John F. Kurtz, who resides about five miles southeast of the town of Mills, in Sacramento county, is a very successful and enterprising rancher. He located on his present homestead in 1868, and with the exception of a few years has lived there ever since, broadening his field of work and material activity and increasing the range of personal usefulness with each succeeding year. At the time of his location he purchased two hundred and eleven acres from the government and three hundred and twenty of railroad land, which, combined, make a large and handsome estate which he still owns and manages. In 1870, leaving his landed possessions for the time being, he went to Nevada, and for four and a half years engaged in freighting for W. L. Pritchard between Palisade, Eureka and Pioche. In 1876 he returned to Sacramento county and settled permanently on his ranch, where for many years he has successfully engaged in general farming and stock-raising.

Of German nativity, born in the province of Wurtemberg, March 28, 1840, Mr. Kurtz is a son of Gottfried and Catherine (Sendner) Kurtz, who were also born in that part of the fatherland. When a boy of nine years he accompanied his parents to the new world and lived in the home which they made in Crawford county, Ohio, where both the parents lived till death. There were eight children in the Kurtz family which crossed the Atlantic in 1849.

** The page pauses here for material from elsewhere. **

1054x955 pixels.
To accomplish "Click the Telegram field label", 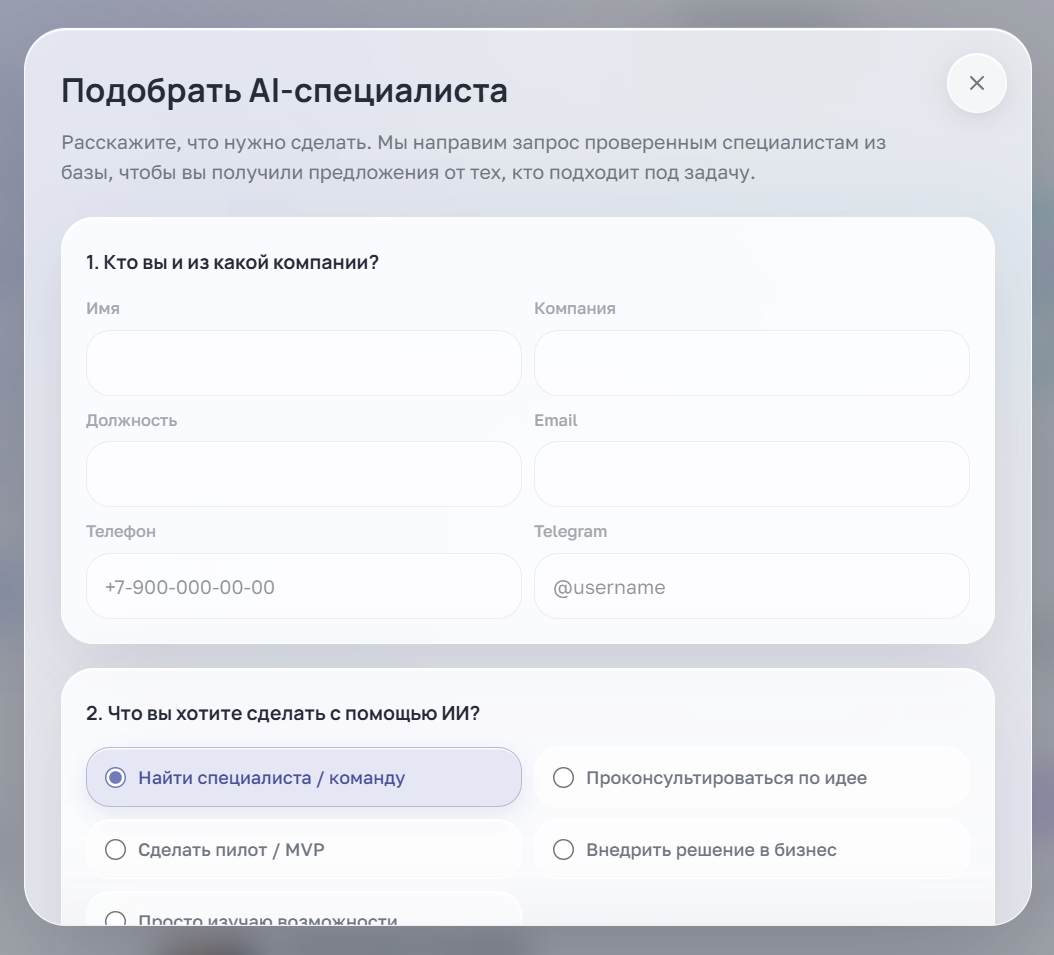I will 570,531.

Reared in a good home and under the constant influences of daily labor, Mr. Kurtz was only a young lad when he began doing for himself, and since the age of fourteen has borne the brunt of life's responsibilities for himself. At that age he left Ohio and went to Crawfordsville, Indiana, and a short time later made the second stage in the various moves which finally brought him to the Pacific coast by going to Union county, Iowa; a few months there and he went ot Daviess county, Missouri, where he remained a similar period of time; then one year was spent at Santa Fe, New Mexico; returning east he became a government employe at Fort Leavenworth, being given charge of the mules at the army post, having been similarly employed at the army post in Santa Fe. From Leavenworth, in 1858, he drove mule teams across the plains to California, and for the succeeding ten years, until he located on his ranch, was mainly engaged in teaming and freighting from Sacramento and Folsom to the mines. Also for a brief period he did some placer gold mining in Placer county, near Pino.

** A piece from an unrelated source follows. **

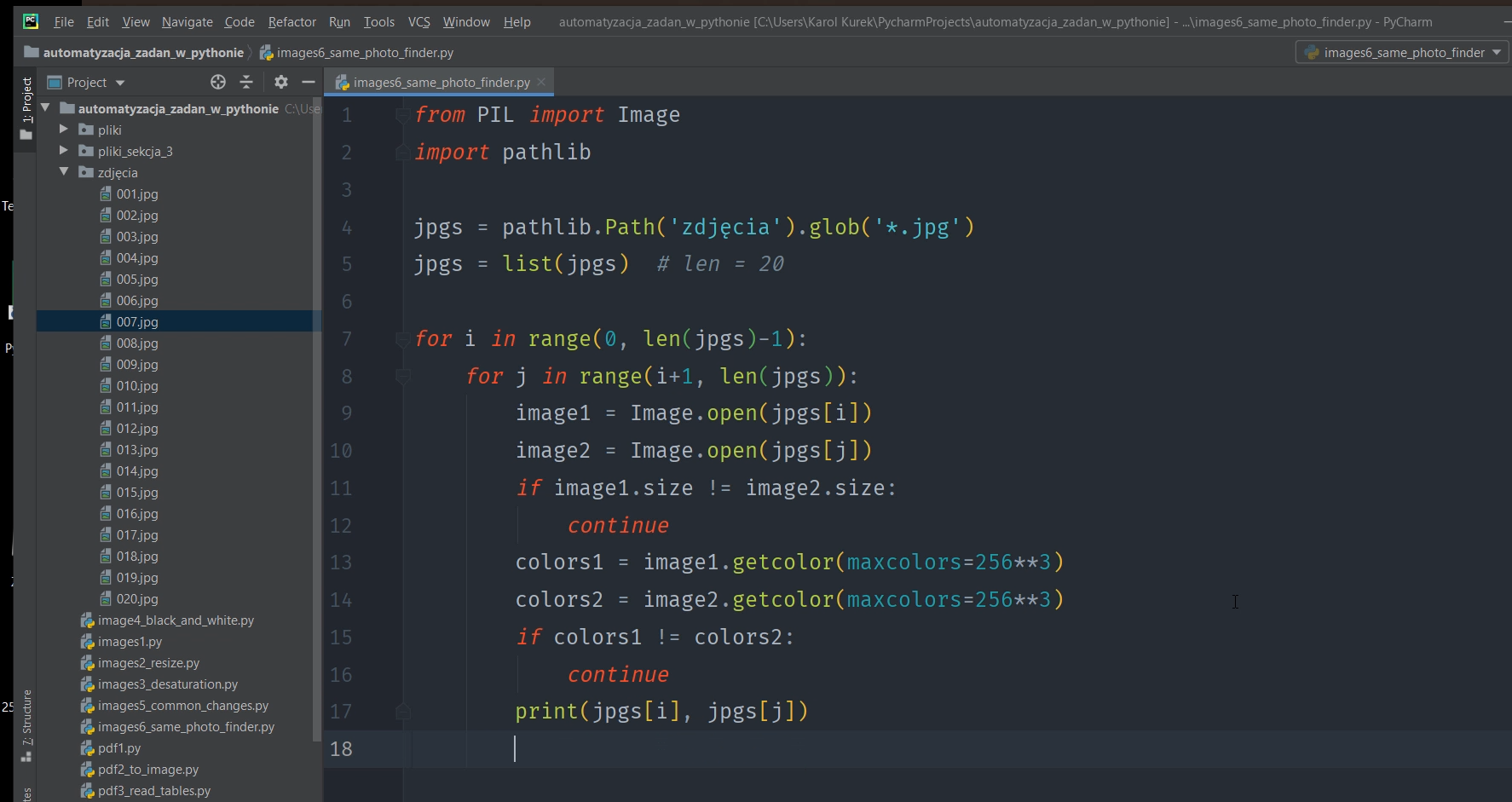Expand the pliki folder
Viewport: 1512px width, 802px height.
point(64,130)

In 1877 Mr. Kurtz married Miss Viola Shucks, who was born in the state of Oregon. Six children were born of their marriage, and the four living are Pearl, wife of Lewis Wright, of Sacramento county, Lester, John F., Jr., and Millard E.

A stanch Republican in political matters, eminently public-spirited, a friend of schools and general education, Mr. Kurtz has been a valuable member of the community for many years. Fraternally he affiliates with Granite Lodge No. 62, I. O. O. F., at Folsom, and with the Odd Fellows encampment at the same place. He is at this writing serving as a trustee of the Highland school district, which he assisted to organize, was a member of the first board of trustees and has remained on the board for many years.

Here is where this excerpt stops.